先進7カ国(G7)デジタル・技術相会合が29日、フランス・パリで開催された。G7関係者によると、未成年者がソーシャル・ネットワーキング・サービス(SNS)で心身に被害を受けないための「共通原則」が初めて打ち出された。運営事業者に対し、実効性のある年齢確認など未成年者を保護する設計を求める内容で、今後、国際的な指針となる可能性がある。
閣僚宣言で危機感表明
G7会合で採択された閣僚宣言では、「未成年者は、自傷行為の誘導や性的な勧誘、犯罪行為への加担などにさらされている」と危機感を示し、未成年者を保護する共通原則の必要性を強調。「未成年者を幅広いリスクから保護し、保護者らに力を与え、未成年者が最大の恩恵を受けられるようにする」と記された。
共通原則の7項目
共通原則は7項目で構成され、運営事業者に対して以下の措置を求めている。
- 実効性のある利用者の年齢確認
- 未成年者を保護するサービス設計
- 同意に基づかない私的な画像の作成禁止
- 保護者が使いやすい利用管理
- 違法な投稿を取り締まるなどリスク管理の強化
さらに、保護者や学校関係者などを念頭に、情報リテラシーの向上や政府、市民、学術研究機関の連携を進めることも盛り込まれた。
年齢確認の課題
年齢確認を巡っては、フェイスブック(FB)やインスタグラムは既に利用年齢を13歳以上と定めているが、虚偽の生年月日を入力できるのが実情で、年齢確認が不十分と指摘されていた。

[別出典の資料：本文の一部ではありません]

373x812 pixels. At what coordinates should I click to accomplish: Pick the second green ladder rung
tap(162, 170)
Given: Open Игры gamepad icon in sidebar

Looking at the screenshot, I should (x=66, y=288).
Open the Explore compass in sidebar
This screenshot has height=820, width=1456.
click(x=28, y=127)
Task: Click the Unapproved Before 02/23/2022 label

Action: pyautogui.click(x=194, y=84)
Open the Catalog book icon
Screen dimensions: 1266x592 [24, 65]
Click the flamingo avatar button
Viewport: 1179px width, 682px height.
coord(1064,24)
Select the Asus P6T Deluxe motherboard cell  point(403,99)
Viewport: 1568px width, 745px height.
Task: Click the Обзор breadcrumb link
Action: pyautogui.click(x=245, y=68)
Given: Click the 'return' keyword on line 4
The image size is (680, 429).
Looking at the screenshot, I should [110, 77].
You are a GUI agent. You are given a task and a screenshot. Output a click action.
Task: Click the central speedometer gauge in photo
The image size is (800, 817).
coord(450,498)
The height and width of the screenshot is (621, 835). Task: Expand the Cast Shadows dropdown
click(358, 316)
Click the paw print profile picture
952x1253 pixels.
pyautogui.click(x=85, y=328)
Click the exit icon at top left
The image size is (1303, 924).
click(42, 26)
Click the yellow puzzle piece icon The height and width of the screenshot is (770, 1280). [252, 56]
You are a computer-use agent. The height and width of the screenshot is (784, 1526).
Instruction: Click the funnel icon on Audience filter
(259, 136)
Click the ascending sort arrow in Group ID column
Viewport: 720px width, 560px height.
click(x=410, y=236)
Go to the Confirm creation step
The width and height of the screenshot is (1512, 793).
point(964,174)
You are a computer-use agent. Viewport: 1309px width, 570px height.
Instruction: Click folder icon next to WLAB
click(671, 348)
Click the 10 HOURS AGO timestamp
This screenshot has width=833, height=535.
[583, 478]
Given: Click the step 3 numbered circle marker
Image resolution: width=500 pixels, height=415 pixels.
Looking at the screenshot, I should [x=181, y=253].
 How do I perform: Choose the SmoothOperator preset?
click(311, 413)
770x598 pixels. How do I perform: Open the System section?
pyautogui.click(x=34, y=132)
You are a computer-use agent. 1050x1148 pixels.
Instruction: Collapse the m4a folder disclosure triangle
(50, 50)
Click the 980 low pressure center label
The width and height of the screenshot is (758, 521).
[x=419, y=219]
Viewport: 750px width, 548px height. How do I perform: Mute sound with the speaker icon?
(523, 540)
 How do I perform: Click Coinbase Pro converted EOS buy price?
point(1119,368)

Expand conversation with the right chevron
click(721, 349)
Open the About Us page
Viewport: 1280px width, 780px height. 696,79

アルゴリズムによって中毒性のある内容を次々と見せ続ける「ウサギの穴」現象も問題視されている。共通原則に法的拘束力はないが、各国は原則を基に国内法や規制、指導を強化し、企業に対処を求めていく方針だ。
世界各国の規制動向
未成年者のSNS規制を巡っては、世界各国が既に規制強化に乗り出している。日本では、総務省の有識者会議が4月に示した論点整理案で、SNS事業者に対する年齢確認の義務化を検討事項として盛り込んだ。一方で、年齢による一律制限は「望ましくない」としている。こども家庭庁の有識者会議も規制のあり方について議論しており、夏をめどに報告書を取りまとめる予定だ。今回の会合には、堀内詔子総務副大臣らが参加した。